L'été s’achève, encore une saison. Je perçois, dans ma substance et dans mon être, un changement qui s’opère doucement. Je dors mal, chaque nuit le sommeil s’enfuit, je pense à la lune, aux marées,au ressac, il y a là un va-et-vient incessant et inconfortable.
Un matin, une évidence m’apparait, soudaine et brutale : je me sens vieillir. J’ai 45 ans, et dans cet espace-temps qui est le nôtre, tout s’évapore et s’accélère.
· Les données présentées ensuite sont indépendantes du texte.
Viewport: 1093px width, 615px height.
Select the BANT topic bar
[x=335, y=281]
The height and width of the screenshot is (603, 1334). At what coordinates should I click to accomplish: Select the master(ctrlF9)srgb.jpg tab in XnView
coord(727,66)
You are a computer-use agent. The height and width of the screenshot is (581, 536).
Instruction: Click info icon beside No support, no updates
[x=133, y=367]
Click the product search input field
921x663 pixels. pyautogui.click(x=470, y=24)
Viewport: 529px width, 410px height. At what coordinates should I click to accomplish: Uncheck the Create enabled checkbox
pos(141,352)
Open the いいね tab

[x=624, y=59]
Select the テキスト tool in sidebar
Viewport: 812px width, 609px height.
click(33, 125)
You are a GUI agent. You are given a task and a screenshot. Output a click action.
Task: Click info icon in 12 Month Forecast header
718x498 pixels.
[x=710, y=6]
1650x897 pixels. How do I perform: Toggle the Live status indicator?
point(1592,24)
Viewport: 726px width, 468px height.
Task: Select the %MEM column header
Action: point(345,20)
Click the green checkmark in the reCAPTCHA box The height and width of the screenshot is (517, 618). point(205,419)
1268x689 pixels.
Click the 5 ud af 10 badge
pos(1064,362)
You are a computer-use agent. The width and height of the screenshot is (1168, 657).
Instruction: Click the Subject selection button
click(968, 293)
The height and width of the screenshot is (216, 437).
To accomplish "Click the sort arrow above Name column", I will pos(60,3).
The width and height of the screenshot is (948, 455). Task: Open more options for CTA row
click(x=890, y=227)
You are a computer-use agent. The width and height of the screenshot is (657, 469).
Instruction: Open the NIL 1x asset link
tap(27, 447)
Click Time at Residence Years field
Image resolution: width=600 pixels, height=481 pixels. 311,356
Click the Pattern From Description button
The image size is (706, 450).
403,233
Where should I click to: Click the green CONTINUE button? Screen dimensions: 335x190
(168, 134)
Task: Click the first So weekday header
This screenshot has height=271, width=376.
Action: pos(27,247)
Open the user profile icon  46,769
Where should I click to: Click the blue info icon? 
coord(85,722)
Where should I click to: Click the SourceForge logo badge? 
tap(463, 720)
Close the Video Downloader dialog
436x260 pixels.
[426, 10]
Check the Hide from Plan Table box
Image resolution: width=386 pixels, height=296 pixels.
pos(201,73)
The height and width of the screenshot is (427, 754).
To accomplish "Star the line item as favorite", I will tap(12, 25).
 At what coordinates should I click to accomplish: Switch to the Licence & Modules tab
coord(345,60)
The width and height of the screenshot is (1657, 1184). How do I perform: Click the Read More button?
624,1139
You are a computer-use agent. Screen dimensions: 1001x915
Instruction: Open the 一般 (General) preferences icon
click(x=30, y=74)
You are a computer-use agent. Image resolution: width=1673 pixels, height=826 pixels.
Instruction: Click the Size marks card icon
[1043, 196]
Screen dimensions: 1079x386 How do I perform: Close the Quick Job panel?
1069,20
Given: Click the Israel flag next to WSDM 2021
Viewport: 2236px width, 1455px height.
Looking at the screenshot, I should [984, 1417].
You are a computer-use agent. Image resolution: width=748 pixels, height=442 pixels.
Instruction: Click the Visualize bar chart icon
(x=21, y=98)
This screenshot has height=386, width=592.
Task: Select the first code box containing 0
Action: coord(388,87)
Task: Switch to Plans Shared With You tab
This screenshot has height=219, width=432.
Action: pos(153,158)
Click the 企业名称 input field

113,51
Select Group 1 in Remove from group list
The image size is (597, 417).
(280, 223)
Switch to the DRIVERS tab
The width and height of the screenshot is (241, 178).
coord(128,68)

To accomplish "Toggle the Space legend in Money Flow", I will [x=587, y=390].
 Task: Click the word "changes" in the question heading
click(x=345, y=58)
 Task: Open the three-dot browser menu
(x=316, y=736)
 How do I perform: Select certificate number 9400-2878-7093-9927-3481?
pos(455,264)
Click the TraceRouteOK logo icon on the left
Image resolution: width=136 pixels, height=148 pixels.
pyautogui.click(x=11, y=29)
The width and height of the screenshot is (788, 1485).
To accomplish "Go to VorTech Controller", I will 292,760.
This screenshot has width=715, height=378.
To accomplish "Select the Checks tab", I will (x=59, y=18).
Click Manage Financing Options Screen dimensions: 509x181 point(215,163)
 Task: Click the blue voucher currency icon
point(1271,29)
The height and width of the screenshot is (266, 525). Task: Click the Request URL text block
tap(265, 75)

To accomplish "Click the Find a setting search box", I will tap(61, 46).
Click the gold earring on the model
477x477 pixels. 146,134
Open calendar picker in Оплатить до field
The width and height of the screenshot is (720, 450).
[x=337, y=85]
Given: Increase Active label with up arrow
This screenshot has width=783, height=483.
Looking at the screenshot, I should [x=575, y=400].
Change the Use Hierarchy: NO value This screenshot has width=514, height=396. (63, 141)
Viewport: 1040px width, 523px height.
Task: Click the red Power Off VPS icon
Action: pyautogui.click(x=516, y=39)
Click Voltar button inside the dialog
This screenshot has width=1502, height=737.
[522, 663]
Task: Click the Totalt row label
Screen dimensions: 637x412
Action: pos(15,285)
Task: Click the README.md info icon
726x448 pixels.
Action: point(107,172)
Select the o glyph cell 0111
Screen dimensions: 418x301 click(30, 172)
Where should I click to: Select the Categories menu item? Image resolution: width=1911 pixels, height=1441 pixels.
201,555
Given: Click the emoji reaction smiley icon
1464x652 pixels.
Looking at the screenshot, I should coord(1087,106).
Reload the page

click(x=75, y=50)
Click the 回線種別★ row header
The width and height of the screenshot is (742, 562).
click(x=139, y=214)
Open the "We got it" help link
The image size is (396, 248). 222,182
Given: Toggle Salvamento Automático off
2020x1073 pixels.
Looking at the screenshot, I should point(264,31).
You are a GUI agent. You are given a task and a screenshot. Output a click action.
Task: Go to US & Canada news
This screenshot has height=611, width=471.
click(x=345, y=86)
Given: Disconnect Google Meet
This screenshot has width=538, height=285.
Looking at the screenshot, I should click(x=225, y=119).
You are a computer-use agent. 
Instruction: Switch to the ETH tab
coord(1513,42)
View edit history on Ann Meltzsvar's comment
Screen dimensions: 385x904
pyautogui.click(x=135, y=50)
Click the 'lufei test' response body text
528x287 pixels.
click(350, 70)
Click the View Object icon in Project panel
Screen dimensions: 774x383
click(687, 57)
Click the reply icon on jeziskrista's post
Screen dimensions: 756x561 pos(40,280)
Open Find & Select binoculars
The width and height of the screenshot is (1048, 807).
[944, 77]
Mes proches, la vie quotidienne ainsi que la société me rappellent ce fait depuis quelques années déjà.
Une forme d’inertie m’envahit, qui s’oppose à ce tumulte incessant. Je ressens indéniablement dans mon corps un entre-deux, un décalage, et parfois une forme d’errance. J’observe le monde autour, j’enquête et me souviens.
Dans cette brume, des visions m’assaillent : il est question de féminité, de désirabilité, puis de transparence et d’invisibilité. Il y a une faille, un effet-miroir avec le passé, source de confusion avec le présent et ma propre intimité. La réalité pour moi demeure fuyante.
Avec cela, sommes-nous (toutes) condamnées à disparaître ?
« Ici nos corps disparaissent » est une série de photographies dont la prise de vue s’est déroulée sur cinq années, entre 2020 et 2025. Cette série prend la forme d’un document intime et introspectif, dont la narration cherche à explorer le trouble ressenti en tant que femme après 40 ans : période une transition, de renversement, avec un changement de statut sociétal qui peut s’apparenter à une métamorphose identitaire.
J’ai cherché à travers ce corpus à interroger ce constat.